Velázquez also probes our perceptions and tests the nature of truth. But he can’t offer instant gratification (or eco-theories for that matter — though he does save on the lighting and seems very fond of dogs). You have to take this show slowly, let the pictures explain the developing talent, feel a slow dawning reverence for a percipience so subtle that, only with time, does it infiltrate. This is a painter whose power has gradually deepened over the centuries. His sensitivities have sunk down into the human soul. To see the pictures again is to stir sediments up.
This is so far from that quick-fix fairground thrill which puts our culture on a slippery slope. The contemporary art scene has been a lot about sensationalism, and after the adrenalin rush things can seem a bit flat. Galleries — all competing to present the next big experience, to be more impressive, more blatant, more instantly entertaining — risk losing touch with something much more profound.
It takes patience to appreciate a painting. Try spending as much time with one Velázquez painting as you do queueing for a go on a Tate Modern slide. It is only through a slow process of perceptual discovery, through the gradual sifting of responses, that the meanings and passions that seeped into the production of an art work will start to communicate. If we expect instant emotional access, we will just end up flicking, by remote, past entire passages of art history.

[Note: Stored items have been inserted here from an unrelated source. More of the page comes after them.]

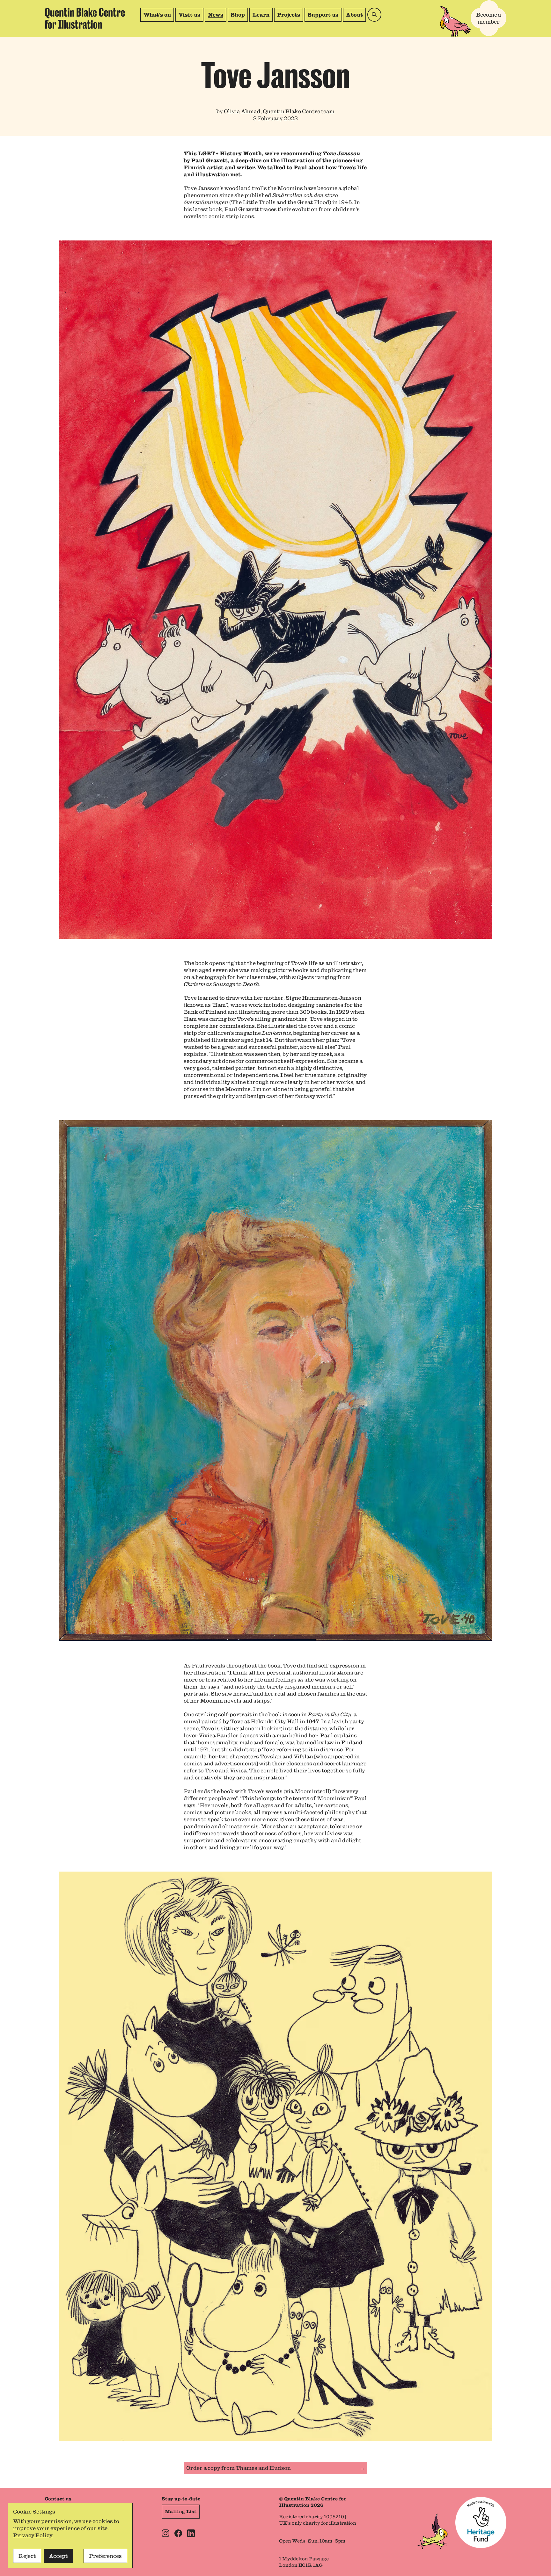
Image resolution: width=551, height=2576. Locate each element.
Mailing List (180, 2511)
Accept (58, 2556)
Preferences (105, 2556)
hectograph (211, 977)
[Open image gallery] (275, 589)
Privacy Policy (33, 2535)
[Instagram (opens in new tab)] (165, 2533)
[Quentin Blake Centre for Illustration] (85, 18)
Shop (239, 16)
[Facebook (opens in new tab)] (178, 2533)
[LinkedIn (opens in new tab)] (191, 2533)
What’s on (157, 15)
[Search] (374, 15)
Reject (27, 2556)
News (215, 15)
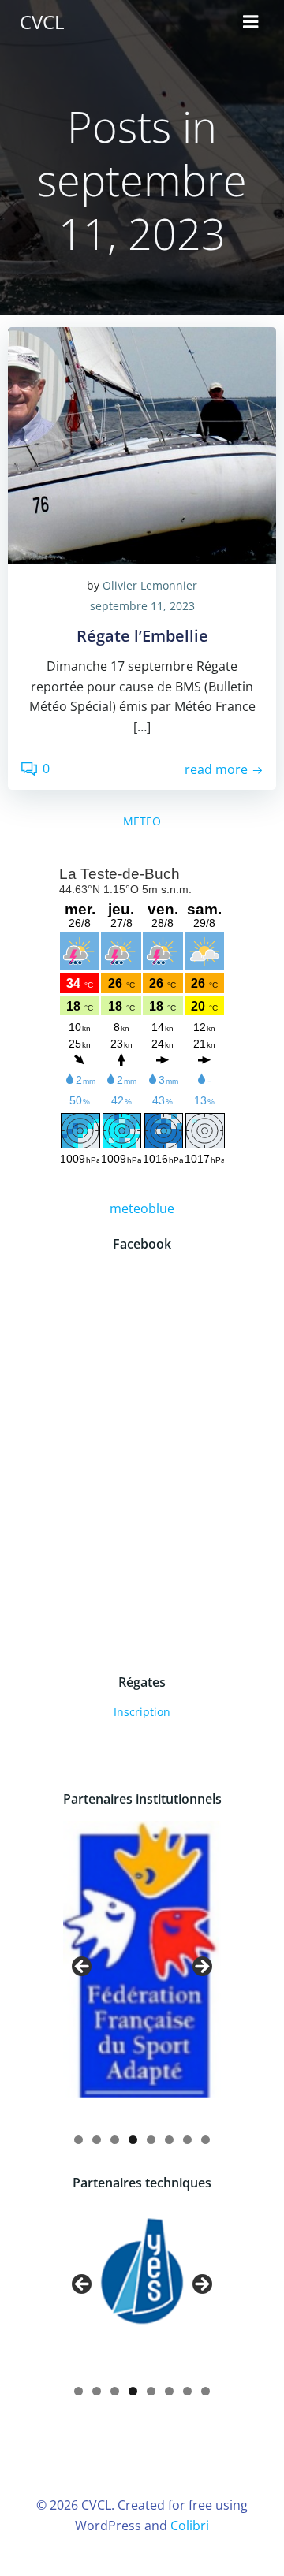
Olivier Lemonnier (150, 585)
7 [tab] (187, 2139)
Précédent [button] (83, 1967)
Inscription (142, 1711)
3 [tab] (114, 2139)
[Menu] (250, 22)
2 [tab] (96, 2139)
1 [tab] (78, 2139)
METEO (142, 820)
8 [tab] (205, 2139)
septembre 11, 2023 (142, 605)
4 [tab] (133, 2139)
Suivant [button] (201, 1967)
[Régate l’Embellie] (142, 443)
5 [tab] (151, 2139)
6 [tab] (169, 2139)
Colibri (189, 2525)
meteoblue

Museums such as Tate Modern have helped to nurture a new and sophisticated audience. They now need to speak to a developing and maturing taste. Art galleries are great institutes of education and debate. Directors must approach their programmes with rigour and intelligence. Curators must choose art works that sustain a high level of exposure. Otherwise museums will end up only by teaching us how to appreciate art less.